Exercise objective:
Go through the material underneath and show every line where the string "computer" occurs.

Provided records:

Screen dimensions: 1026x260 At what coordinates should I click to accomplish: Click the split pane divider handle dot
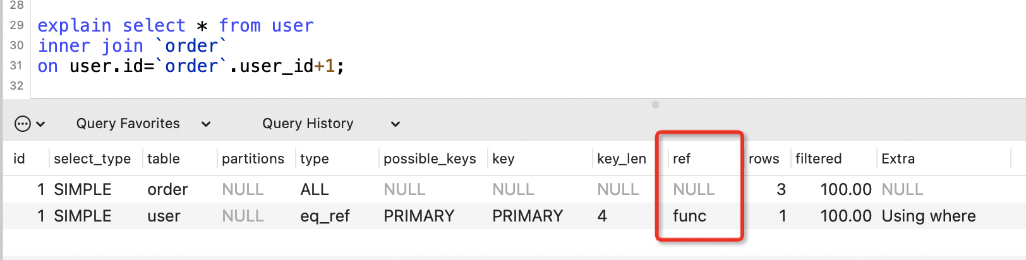click(x=655, y=105)
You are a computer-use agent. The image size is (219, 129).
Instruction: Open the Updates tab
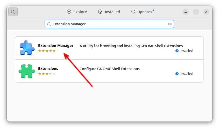point(143,12)
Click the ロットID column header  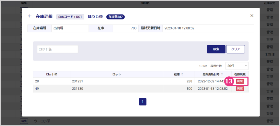(51, 74)

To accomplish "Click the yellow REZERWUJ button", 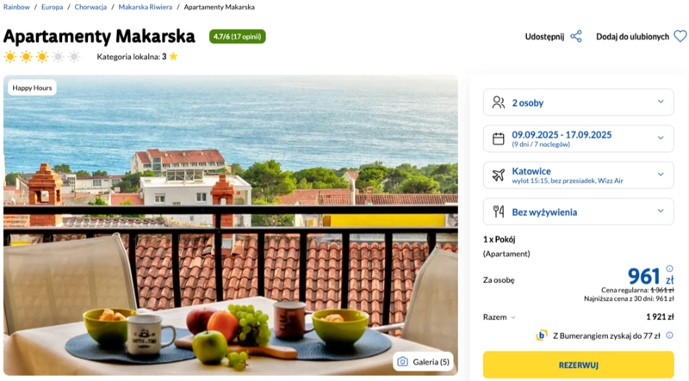I will point(578,365).
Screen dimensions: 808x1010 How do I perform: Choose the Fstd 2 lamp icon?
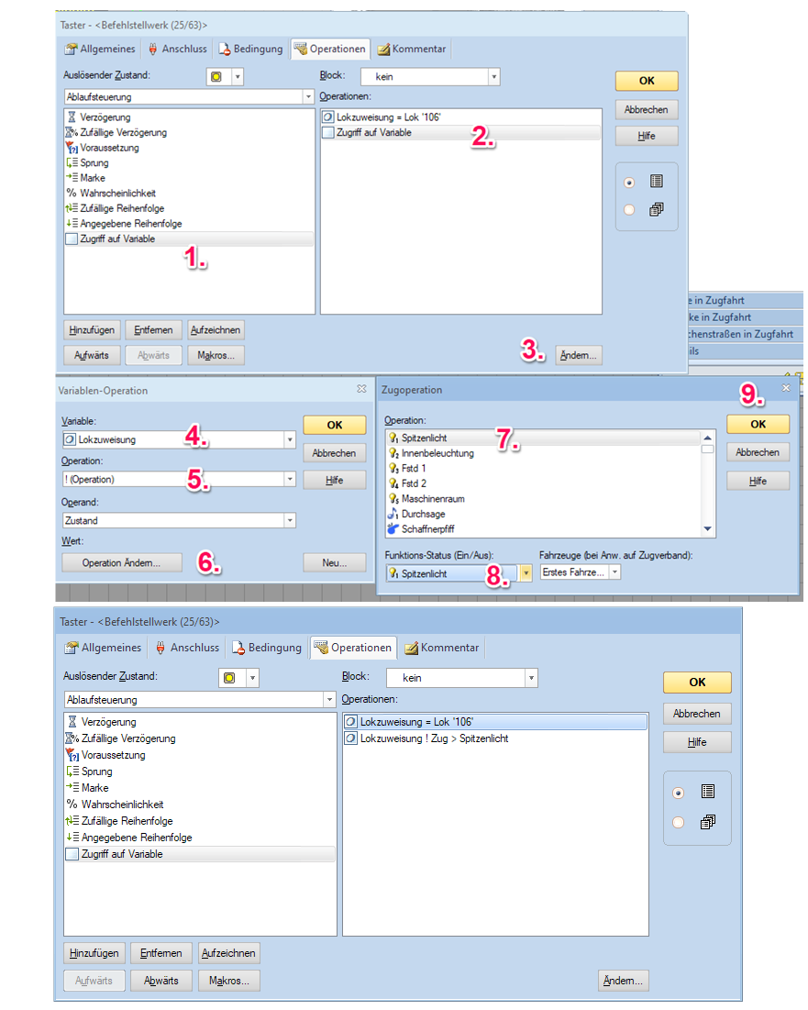pos(393,483)
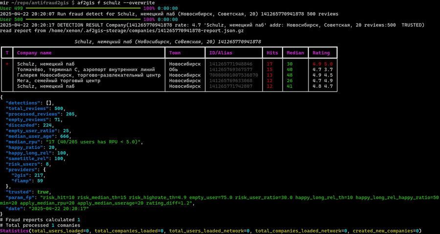Select the "Median" column header

point(295,53)
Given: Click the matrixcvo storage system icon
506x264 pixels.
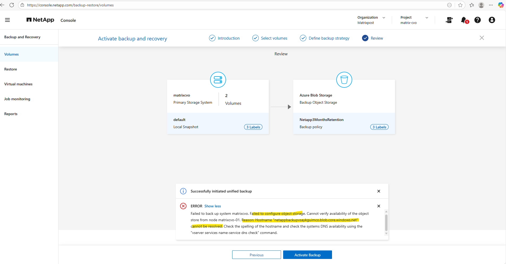Looking at the screenshot, I should pos(218,80).
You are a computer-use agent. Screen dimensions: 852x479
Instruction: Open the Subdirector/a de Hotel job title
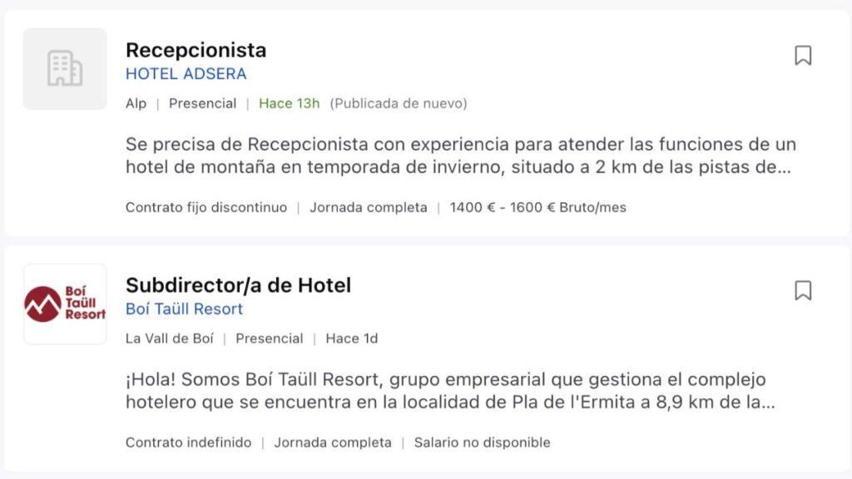[x=239, y=284]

Problem solution:
You are a computer-use agent. The image size is (219, 129).
You are a computer-use agent. Screen dimensions: 852x479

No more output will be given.